# Help with Middle Knowledge/Molinism



## sastark (Oct 8, 2007)

I am having some trouble grasping the concept of God's middle knowledge. I was hoping some of the PBers could help.

Here's what I understand, so far:
According to Molina (and other modern Molinists, such as W. L. Craig), there are three logical moments in the life of God:

Moment 1: God's natural knowledge of everything that _could_ be
Moment 2: God's middle knowledge of everything that _would_ be
DIVINE DECREE
Moment 3: God's free knowledge of everything that _will_ happen in the actual world.

(these three moments are taken from _Middle Knowledge: A Reformed Critique_ by Travis J. Campbell)

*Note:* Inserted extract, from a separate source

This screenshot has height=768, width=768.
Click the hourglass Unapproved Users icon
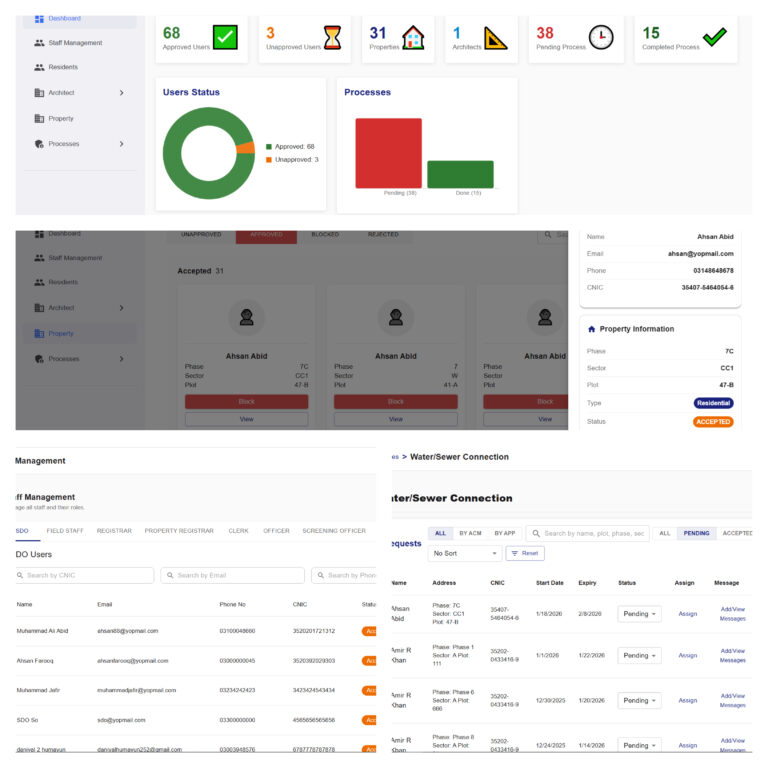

I think the first thing I am having trouble with is a definition of God's "free knowledge". What is meant by "free knowledge"? Is it the same as what is described in WCF 3.1: _"nor is the liberty or contingency of second causes taken away, but rather established"_?

Or does the Molinist view equate God's middle knowledge with "contingency of second causes"?

Also, doesn't the Molinist view ultimately make God's knowledge dependent upon the creature (God saw how a certain person would act in a certain situation and so ordered creation so that those specific events leading to that situation would actually occur)? And therefore, God is not self-sufficient?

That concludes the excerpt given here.